What is being asked :: The lines wanted are those from the one containing "You are a computer-use" to the last line of the entries below; output them exactly, leaving out pictures.

Data to process ::

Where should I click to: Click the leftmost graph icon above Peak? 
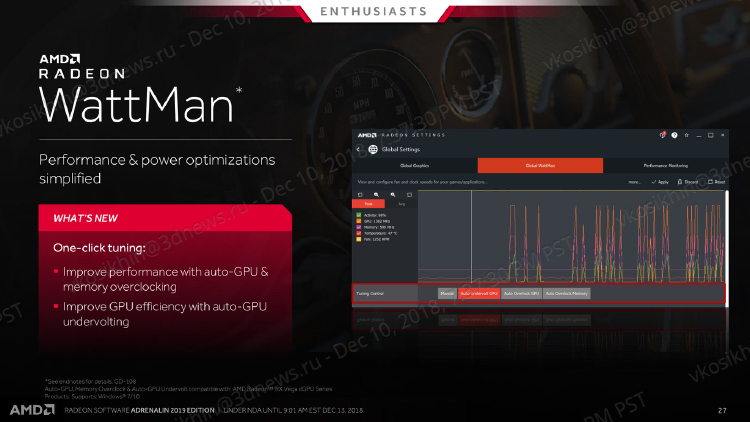[360, 194]
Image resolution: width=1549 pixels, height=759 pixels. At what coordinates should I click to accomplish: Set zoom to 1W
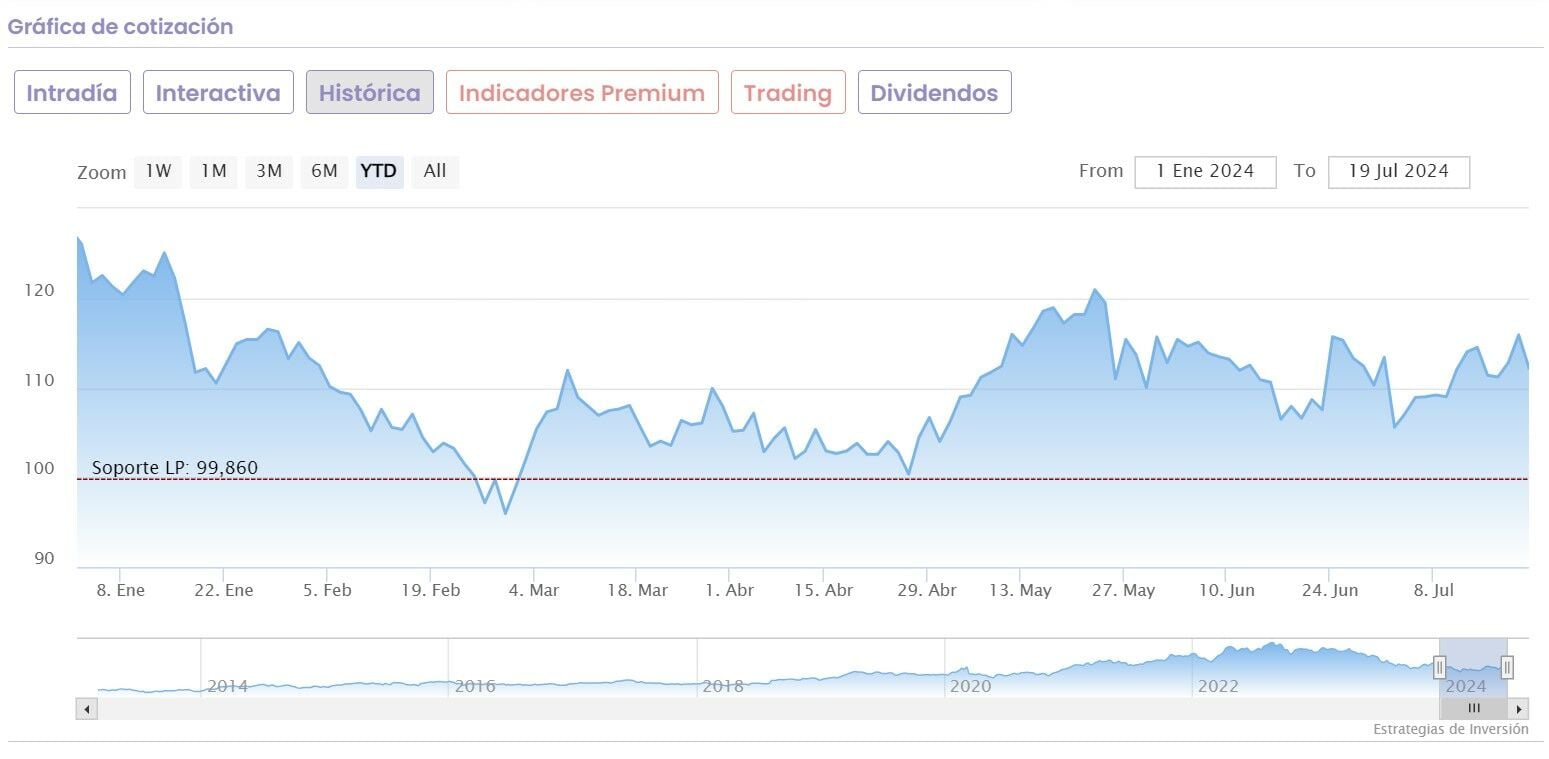[159, 171]

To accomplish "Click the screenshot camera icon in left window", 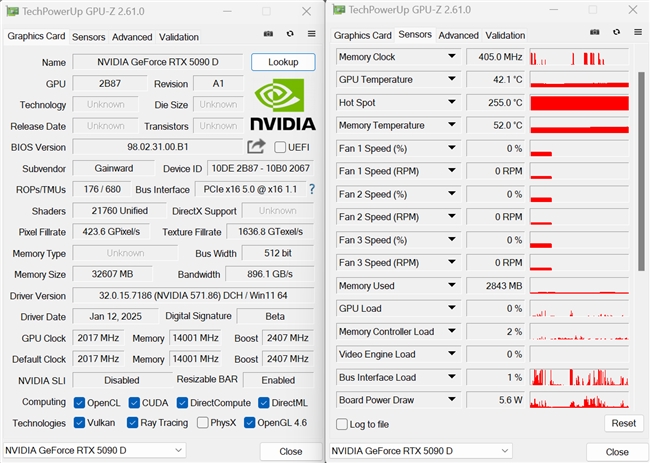I will pos(268,36).
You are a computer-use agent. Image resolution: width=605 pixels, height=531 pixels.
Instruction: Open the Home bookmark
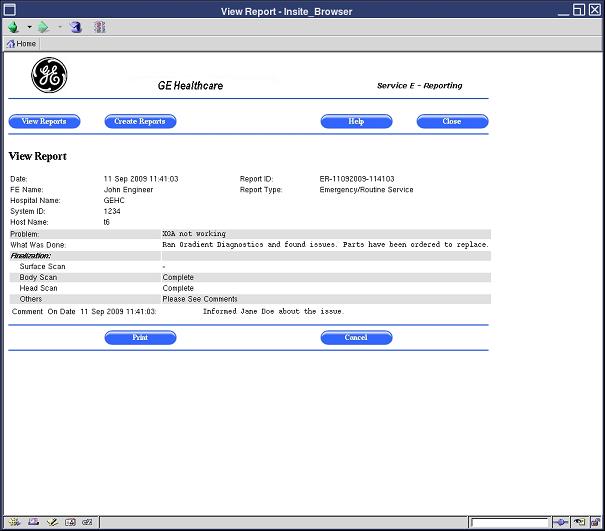tap(21, 44)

Exercise result ::
You are a computer-use agent. Image resolution: width=605 pixels, height=531 pixels.
Instruction: Open the Home bookmark
tap(21, 44)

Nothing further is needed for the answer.